As it's being applied in the United States, on the other hand, the system may well see more aggressive usage. The Florida Medicaid program has established a preferred drug list for as many as 50 or more categories this year. According to Rob Seidman, chief pharmaceutical officer at WellPoint, "We follow the broad method of establishing reference pricing. Some health plans will be more narrow. For example, we intend to determine what is the average cost of a drug used in diabetes cases, rather than to micromanage the situation by referencing the average cost of an insulin." Seidman says WellPoint also intends to require manufacturers to guarantee improved outcomes for more expensive medicines, a strategy that enabled the Florida Medicaid program to get Pfizer to reduce its prices recently.

Not all payers define reference pricing the same way, however. According to Roy Yamauchi with the Hawaii Health Services Association, his organization came up with the idea a few years ago in looking at a closed model. "A doctor has a choice of agents in a therapeutic class. Which would he choose? We really don't know, but the closest we could come is by taking the weighted average of drugs in a therapeutic class. You don't get the exact replication financially, but that's the reference base."

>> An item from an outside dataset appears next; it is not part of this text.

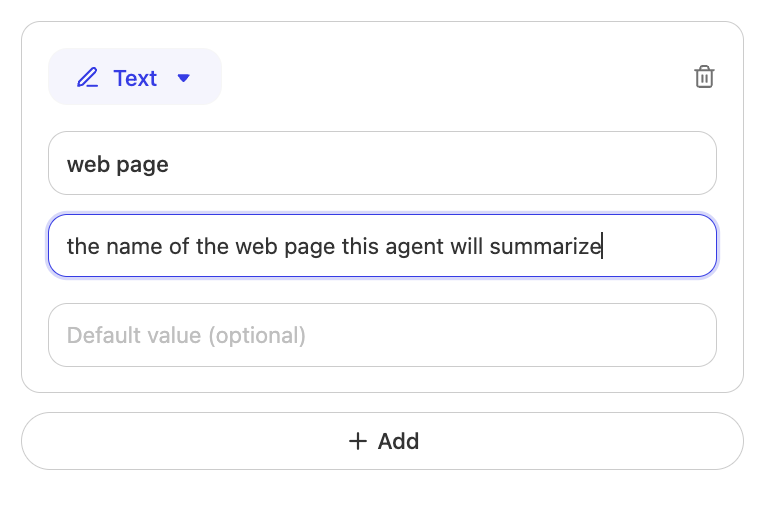Open the Text input type dropdown
778x514 pixels.
coord(135,77)
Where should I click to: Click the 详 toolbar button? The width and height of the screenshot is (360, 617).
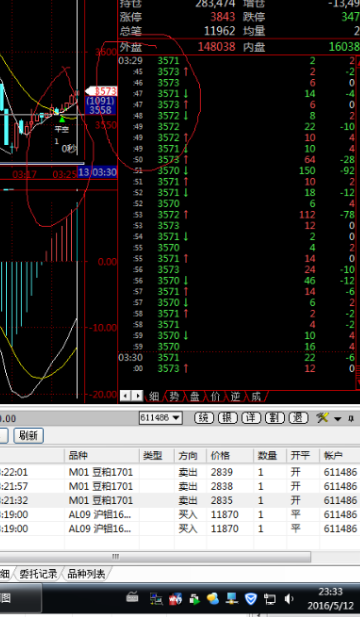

That method of deriving a reference price may be preferable to the standard approach, which may too often lack the insights offered by evidence-based medicine. "I'm not convinced we're going to save money overall," says Debi Reissman, with Rxperts Inc., "We need to pick the agent that provides not just the cheapest price, but the best overall outcomes and value," she says. "Take for example diabetes as a category. We know that two drugs are effective at lowering blood sugar, but not which one most reduces hospitalizations overall. There are very few head-to-head studies available."

Another example is ACE inhibitors, Reissman says. "We have 11 different ACE inhibitors, but we don't have studies comparing them all. There's some evidence suggesting one might work better in some organs and tissues than another, but we don't know whether some might have a better chance of reducing heart attacks and strokes, or whether some might just reduce blood pressure." One reason is that the sample size for a study of 11 different ACE inhibitors would have to be huge, at least 1,000 people in each group, prohibitively large for anybody but drug manufacturers- who would stand to gain little by such a study, Reissman says.

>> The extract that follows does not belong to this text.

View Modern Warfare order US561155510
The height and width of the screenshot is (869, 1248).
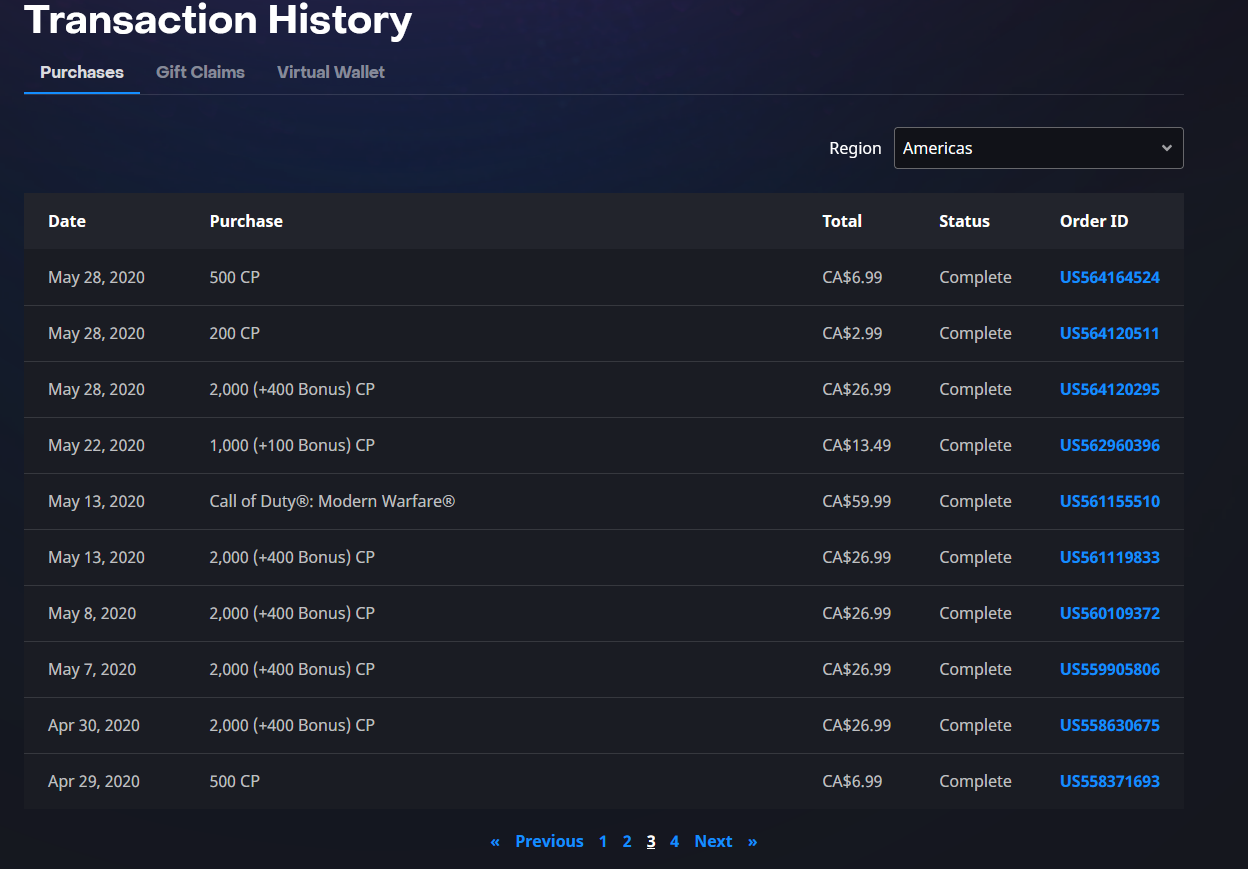tap(1109, 501)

One other potential problem with reference pricing is the limited opportunity for cost savings, says Jones of the AMCP. "It's really a onetime savings," he says. "Once the population is used to the reference drug, that's what they get. Another problem is that some may find a way around the reference system. If a given category is referenced, doctors might simply prescribe another category instead."

RELATED ARTICLE: Reference-Pricing in Action: A Case Study

Pharmacy benefits manager (PBM) AdvancePCS first instituted its reference-pricing program four years ago, and while fewer than a half dozen clients currently use the reference formulary system, the technique has been a successful means of gradually shifting clients to a more economic three-tier model.